もともとグーグル問題以前から、出版業界は非常に多くの課題を抱えていたように思います。
長年に亘って、法規制や著作権、業界慣行などによって様々な参入障壁が設けられていた業界ではありましたが、近年のインターネットの普及や市場の成熟化などによって、その構図が変わりつつあります。
そこで、マイケル・ポーター教授のファイブフォースモデルを利用して、個人的に出版業界を取り巻く競争要因を分析してみました。
ファイブフォースモデルとは、ハーバード・ビジネススクールのマイケル・ポーター教授が自著の「競争の戦略」の中で唱えた業界の構造分析を行なう手法で、5つの競争要因からなっています。
その5つの競争要因とは、「買い手の競争力」「売り手の競争力」「新規参入」「代替品・サービス」「業者間の競争」の5つで、これらの競争要因から業界全体の魅力度を分析します。
今回、私はそれらの競争要因の主体を上図のように定義させてもらいました。
それに基づいて、個人的に導いた競争要因は下図のようになります。
こうして見てみると、グーグル問題以前から出版業界を取り巻く状況は既に厳しくなっていたことがよく分かります。
そして、この中でも特に重要だと私が考えるのは、「書籍の情報化」による出版業界の競争優位の低下であります。

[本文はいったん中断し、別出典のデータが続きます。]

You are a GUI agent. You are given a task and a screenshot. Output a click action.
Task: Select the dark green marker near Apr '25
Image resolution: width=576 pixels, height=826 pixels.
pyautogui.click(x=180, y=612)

これまで、出版業界を支えてきた競争優位の一つには、「紙による出版」というものがあったと考えます。
出版のための大量の製紙の調達、規模の経済性に支えられた低コストでの印刷や製本、そして、紙の書籍に特化した効率的な物流システム。これらのように、「書籍=紙の書籍」という前提に立った最適化された出版システムが、長い間の出版業界の優位性に繋がっていたように思います。

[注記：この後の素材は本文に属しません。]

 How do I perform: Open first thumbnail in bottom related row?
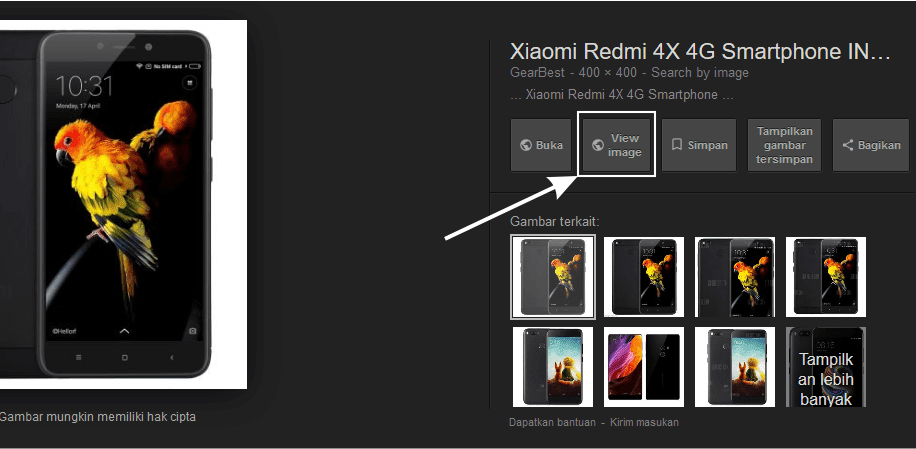tap(553, 367)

ところが、ブックオフなどによる大手中古書籍販売店の台頭や電子書籍の増加、そして今回のグーグルによる絶版書籍のフェアユース化などにより、新規の「紙による出版」が今まで以上に減少するのは想像に難くないと思います。
現に危機感を募らせているのは、当の出版業界よりも印刷業界の方だと思います。近年の大手印刷会社による大手書店への資本参加は、垂直統合による印刷需要の確保なども視野に入っているものと思われます。

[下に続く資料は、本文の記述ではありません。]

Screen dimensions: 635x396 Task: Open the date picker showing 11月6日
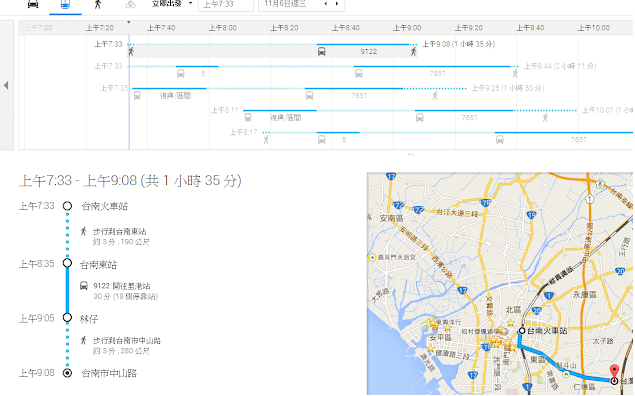click(x=286, y=4)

まあ、出版業界には、これまで築き上げてきたブランド力や著作権などによる法的保護の存在がありますので、すぐに凋落するとは考えられないのですが。
ですが、このままでは消え去って行く業界になるのは遠い日のことではないと思います。
グーグル問題は、出版業界に対して新たな競争要因を認識させる出来事だったと思います。
ですが、出版業界が抱える問題の本質は、もっと根が深いのではないかと私は思いますね。